Thanks for the swift reply! Yes - I do have the debugger statement in my casperjs test script. However, as soon as I head to localhost:9000 (after starting casperjs with the remote-debugger option), I see only one link: file:///usr/local/lib/node_modules/casperjs/bin/bootstrap.js - no link to about:blank.

Honestly, I'm not really sure what would cause that to happen. When you run the casper command does it halt execution like as if it is waiting for the debugger to start before beginning to run your steps? If you co to the link for bootstrap.js does that give you a web inspector that you can use to start the debug session?

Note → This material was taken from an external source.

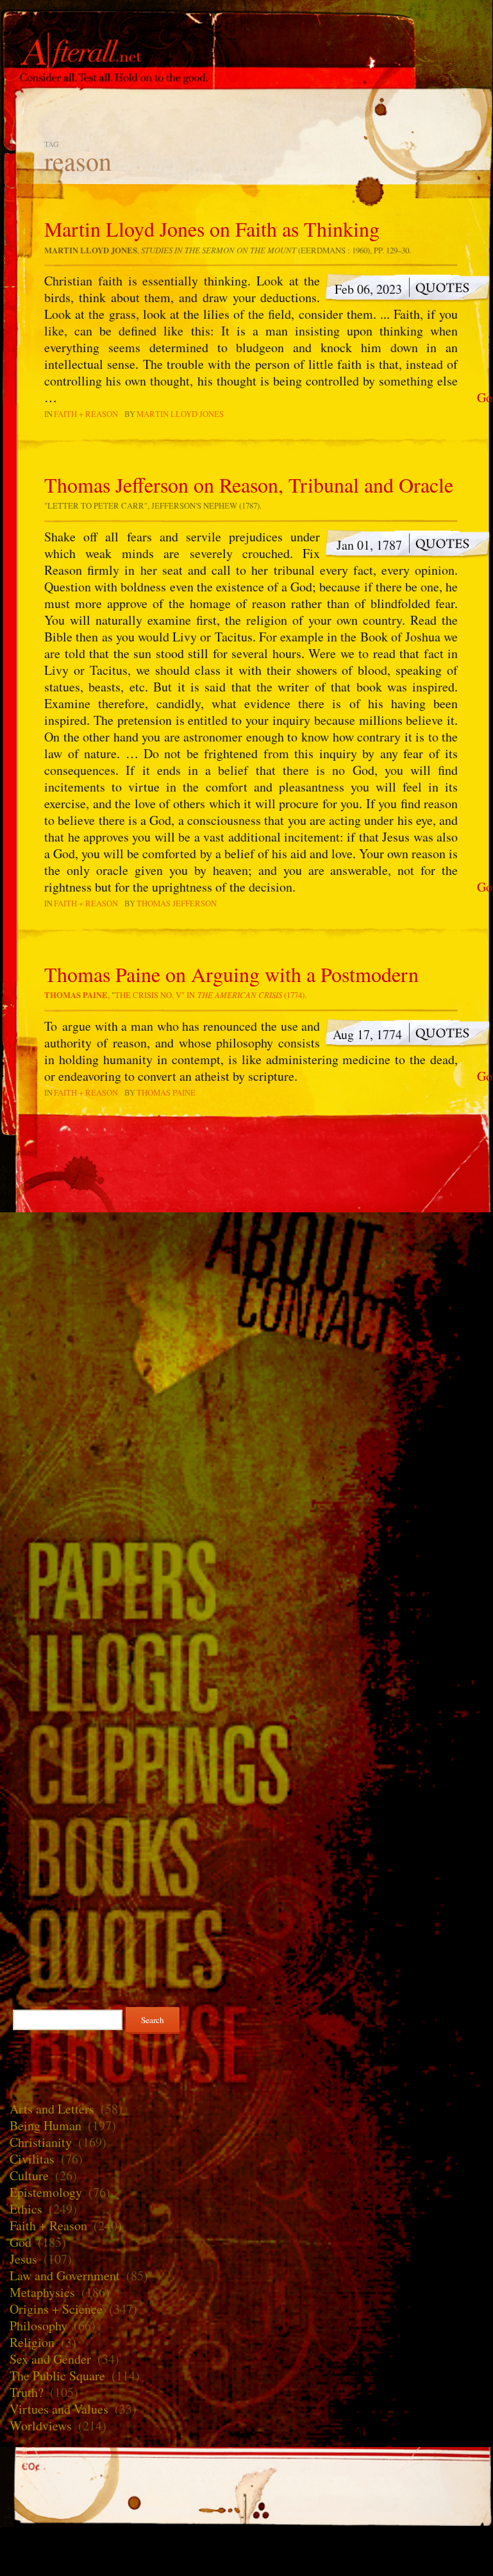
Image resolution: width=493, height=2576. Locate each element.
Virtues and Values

Same as @itsame69. I'm on Windows 7, using Chrome.

Trying to execute __run() in the console on that page does nothing either, nor any other command ( eg 2*2 )

I wonder if maybe things changed with recent versions? I haven't really used this since I wrote the blog post over 2 years ago now. What versions of Capser, and Phantom are you using? I wonder if something changed that changes the workflow for this?

I can't run the instruction __run();
how can i solve this problem?
Any help would be appreciated.

My suspicion is that this is related to using a recent version of PhantomJS. I haven't used this technique, or PhantomJS in a couple of years, and there's a good chance it's changed. What version of PhantomJS are you using?